I definitely drew the small straw on the hotel hierarchy. This place is downright shady. It actually reminds me of this crazy dive bar in Federal Hill in B-more where we used to do screaming, drunken karaoke back in the day, then get escorted out. It was near my cousin Todd's old house, but I can't remember the name of it now. It had a pirate motif, though.
Anyway, there is some sort of odd, live tropical bird sitting about 30 feet from me in this bar (they used to have a similar bird at the bar I can't think of). There is a cheesy, snall dance floor area, blaring horrible Nelly tunes. I'll give the bird credit, however. From the piercing sounds he's making he hates the music as much as I do.

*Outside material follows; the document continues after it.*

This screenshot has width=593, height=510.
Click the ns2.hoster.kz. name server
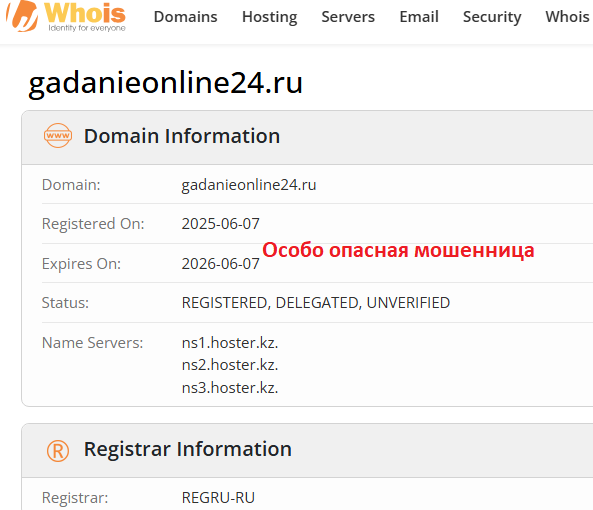click(x=230, y=365)
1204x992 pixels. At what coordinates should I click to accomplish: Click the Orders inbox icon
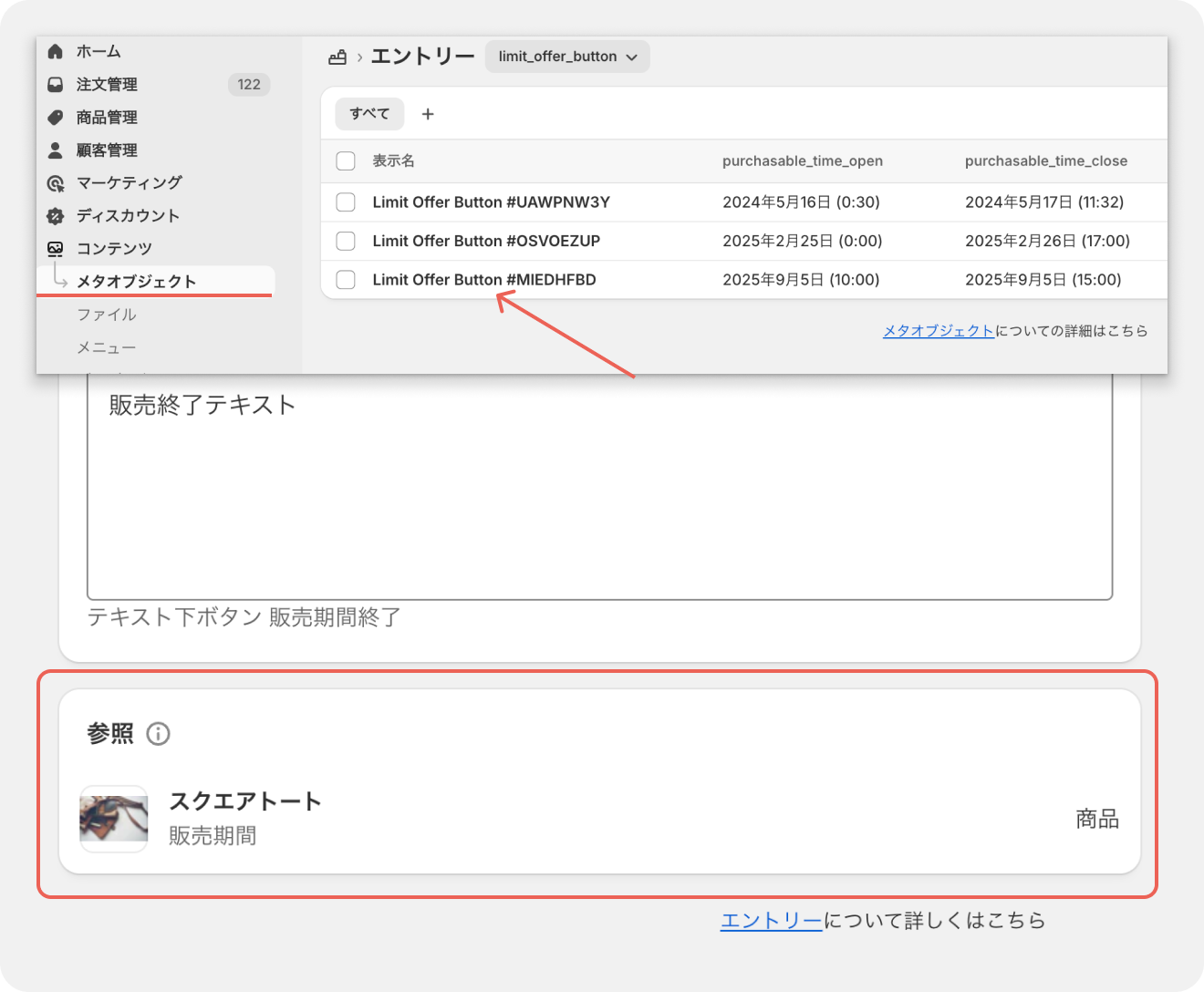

A man who may be homeless is one bar stool over. There is graffiti in the elevators (plural indeed, but only two on premises). And, being the idiot I am, I ordered the Mahi Mahi sandwich. What are the odds it comes out of a can? (Just took my first bite; I won't be dining at the hotel again). And my Presidente is lukewarm. My room may have been remodeled ... in ... 1978. Trust me, Wilbon ain't staying here. But I'm a lowly beat writer, so that's the way it goes.
And I left my house today at the worst possible time, with a sick baby, and a fatigued, soon-to-be-sick pregnant wife and with some other serious family stuff going on as well. But we'll get through it. Okay, so enough complaining.
On to the week at hand.
Last year in Detroit I was a Super Bowl novice. Didn't know how to get into parties or who to talk to. This year I'm coming correct, intent on bringing you guys as much ancillary Super Bowl madness as possible. So far, I am confirmed for the red carpet at Diddy's parties (Sean Combs, not our blog buddy from Sir Mix-A-Lot Land.) Playboy will let me on their red carpet, but not sure if I'm in the actual party yet or not. (Perhaps Wilbon could vouch for me).
But Penthouse, well, they know where their bread is buttered. We're in, peeps. Full blown access with Snoop Dogg on the mic. Also, I am supposed to interview Snoop Dogg on Saturday after his youth football game, and we have access to some VIP events on the beach during the week with Jessica Simpson, Mark Wahlberg, and a bunch of other A-Listers supposed to attend.
This week, I'll be your Mary Hart. Strange season. Began with me brushing past Katie Holmes in the bowels of FedEx Field, and could end with me asking Jessica Simpson if she likes the Colts and the under. Gotta love the NFL.